That’s difficult to do. If you’re in business, you know that being good at your business is tremendously difficult. It takes every hour of every day to do that—you don’t have time to do something else.
That is what Walmart is good at. To say that Walmart needs to have strategic flexibility is to say that Walmart’s strategy of volume, continuity of supply and best prices must be able to shift in a week or two towards, let’s say, low volume, infrequent supply and higher prices, for whatever reason—maybe the market changes or there’s some unpredictable disruption like COVID-19 that forces them to go in that direction.
When companies talk about flexible strategies, they’re saying that their strategy must already be capable of shifting in a week or two. But how do you do that? If you’re committing 10% of management’s time and 10% of resources to being flexible, that’s 10% of redundancy in your system. Let’s go back to the level of the buyer because when you talk about strategy, you assume it’s a document, but a strategy lives in the actions of employees. So, this buyer spends all their time trying to be the best at volume, continuity of supply and low prices. Are we now saying that this buyer needs to spend 10%, 20%, 30% of their time learning about how to buy if Walmart had an opposite strategy? How would that work? Would they get a document telling them how to change their strategy? In that case, does that mean they also have suppliers on hand that can work with the new strategy? If there are suppliers on hand, who’s negotiating those contracts? Why would a supplier agree to something that may never happen? If you’re spending your whole life trying to be the best at one thing, does it mean you’re going to spend 30% of your time trying to be the opposite of that one thing?
When companies talk about agile strategies, it’s a romanticized myth because you’re basically saying that you want to build in some redundancies and buffer in your system. It’s never worked. Ideally, companies need to be flexible—but that doesn’t mean that your strategy can just change. Your strategy needs to pick a direction and go all in. But when things go wrong, the company must be willing to move fast enough to find another strategy. It doesn’t mean that it must have an alternative strategy on hand because that’s just waste.
When you talk about a trend, like going digital or moving into emerging markets, that’s not an agile strategy; that’s your strategy. If the world is going digital, you need to be moving towards digital. That’s not about being agile; that’s your strategy. Agile strategy means that if an abrupt dislocation occurs, how will you quickly change what you’re doing to compensate for that? While a lot of companies talk about building buffers, backups and building warehouses full of stuff, you’re going to get punished for that at some point. Let’s assume you’re a company that serves a certain clientele and there are other companies that also serve that clientele. Those redundancies and buffers you built in are a cost to the system. That’s a cost that you have to either eat into your margins or pass on to customers. If you pass it on to customers, why would they buy from you when they could buy from someone else who doesn’t have those redundancies?
That’s the insight: You have to have a strategy that goes all in, but when things go wrong, you have to be willing to change and adjust as a business. If you have an agile strategy, you’re going to have a very confused employee base because they won’t know what the priorities are.

Problems and tasks
a) Translate this sentence from the passage on agile strategy into Spanish: "Your strategy needs to pick a direction and go all in."
b) Retype the section of the passage on agile strategy starting with "That is what" and going on through "in that direction.".
Use only the passage on agile strategy.

Data
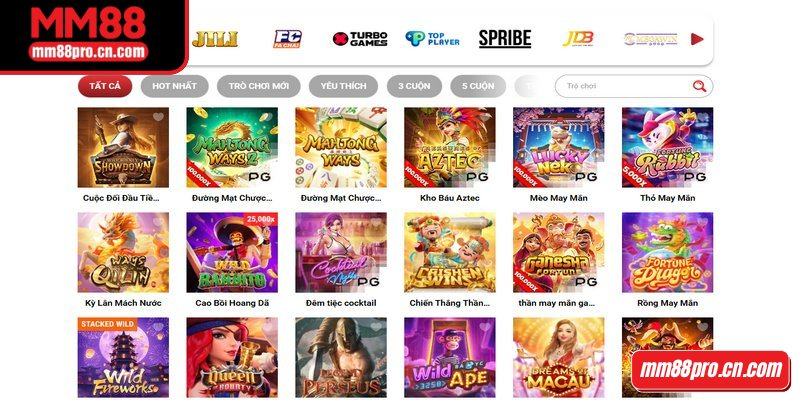Open the Mahjong Ways 2 game thumbnail
This screenshot has width=800, height=400.
[x=232, y=147]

Task-by-task outputs
a) Tu estrategia necesita elegir una dirección y apostar todo por ella.

b)
That is what Walmart is good at. To say that Walmart needs to have strategic flexibility is to say that Walmart’s strategy of volume, continuity of supply and best prices must be able to shift in a week or two towards, let’s say, low volume, infrequent supply and higher prices, for whatever reason—maybe the market changes or there’s some unpredictable disruption like COVID-19 that forces them to go in that direction.